On December 13, 2018, the Company acquired 2661881 Ontario Limited (“2661881”) from Craig Johnstone Brown (“Brown”) by purchasing all the issued and outstanding shares.  2661881 holds the intellectual property rights to a process for the selective extraction of lithium from brine solutions (the “IP Assets”). The Company determined that this transaction is an asset acquisition as the assets acquired did not constitute a business.

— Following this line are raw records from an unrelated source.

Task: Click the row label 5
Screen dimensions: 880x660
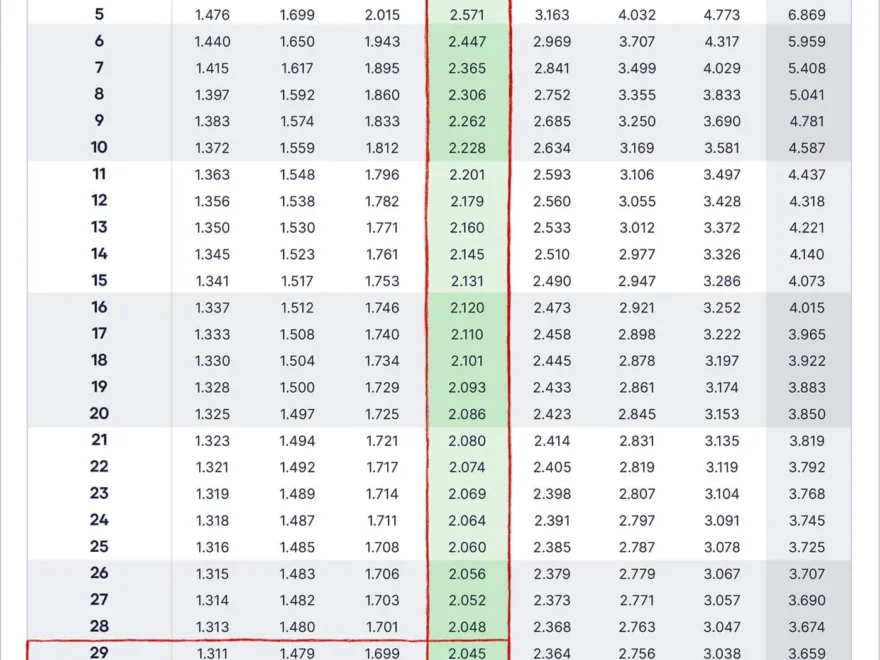Action: (x=99, y=15)
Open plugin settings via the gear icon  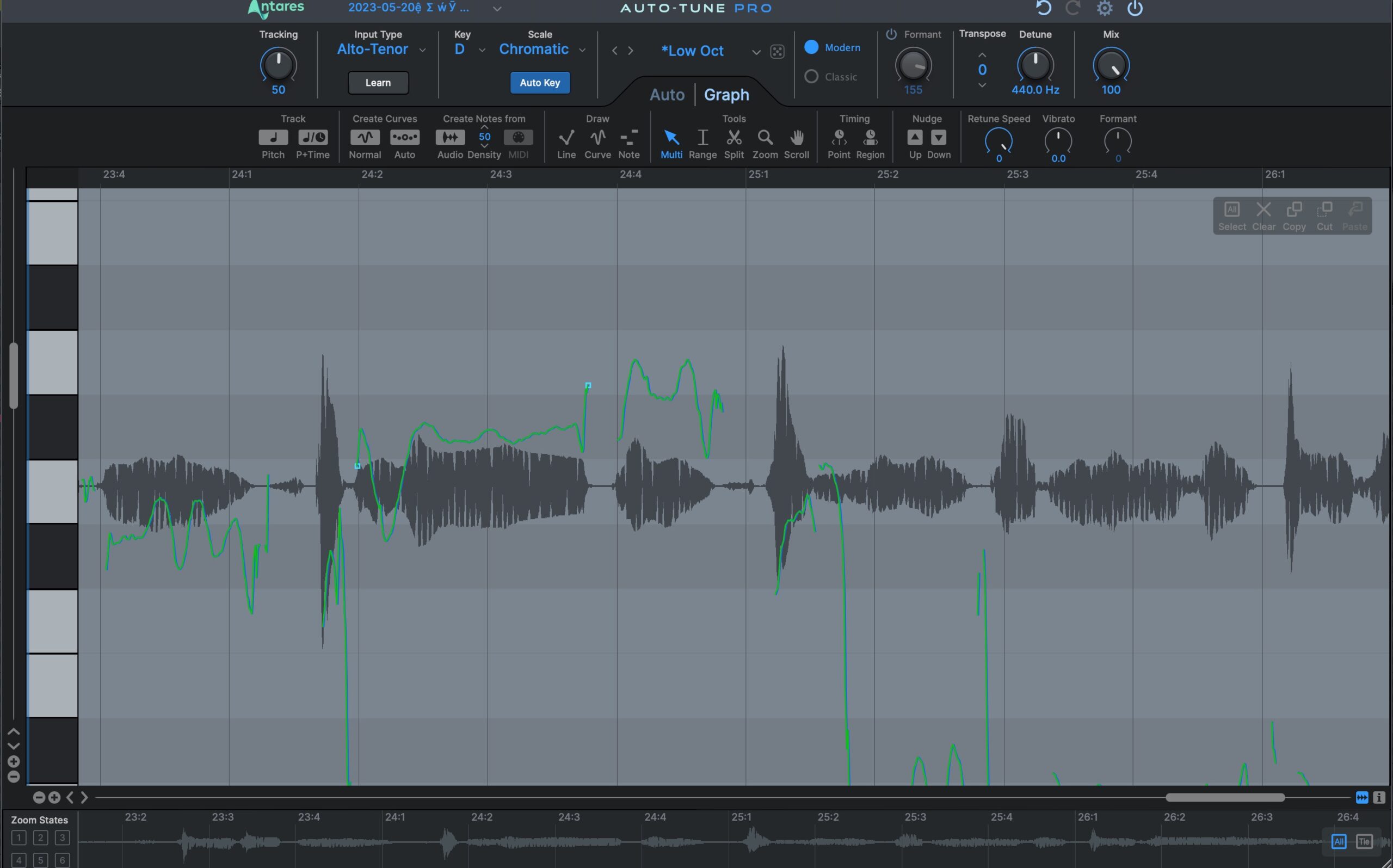1104,9
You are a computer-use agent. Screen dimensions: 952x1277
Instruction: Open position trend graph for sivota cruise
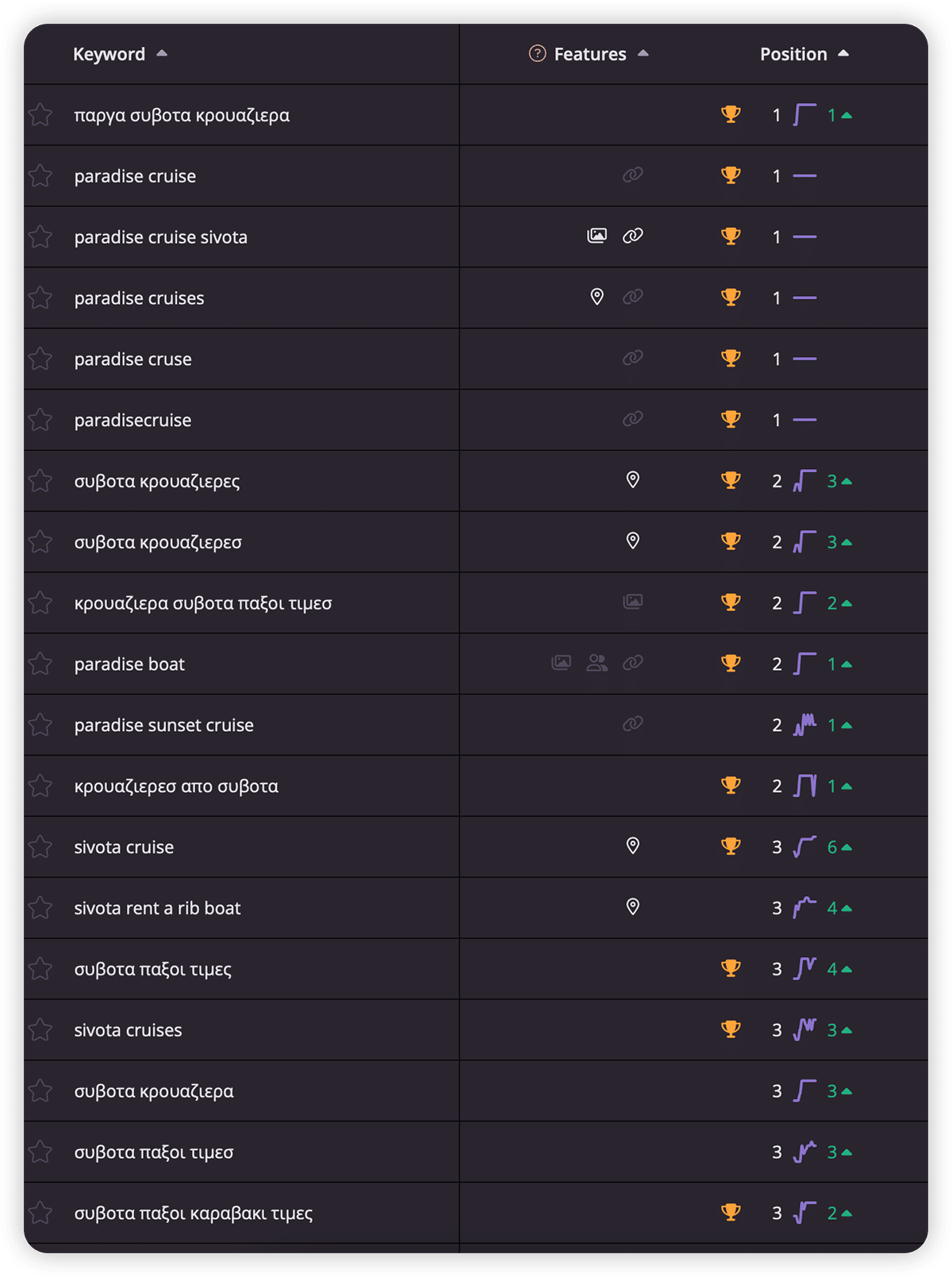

The consideration payable by the Company to Brown was comprised of cash and common shares of the Company as follows:

(i)$50,000 deposit (paid);
(ii)$250,000 on the closing date (paid);
(iii)$250,000 promissory note payable six months after the closing date (paid);
(iv)500,000 common shares on the closing date (issued);
(v)$500,000 payable on the earlier of (i) the third anniversary of the closing date, (ii) the date that the Company conclusively determines whether or not to proceed with the commercial development of the IP Assets (regardless of the outcome of such decision); or (iii) such other date as the Company and Brown may agree in writing (the “Investment Date”) (paid); and
(vi)500,000 shares issuable on the earlier of (i) the third anniversary of the closing date, (ii) the date that the Company conclusively determines whether to proceed with the commercial development of the IP Assets (regardless of the outcome of such decision); or (iii) such other date as the Company and Brown may agree in writing (the “Investment Date”) (issued).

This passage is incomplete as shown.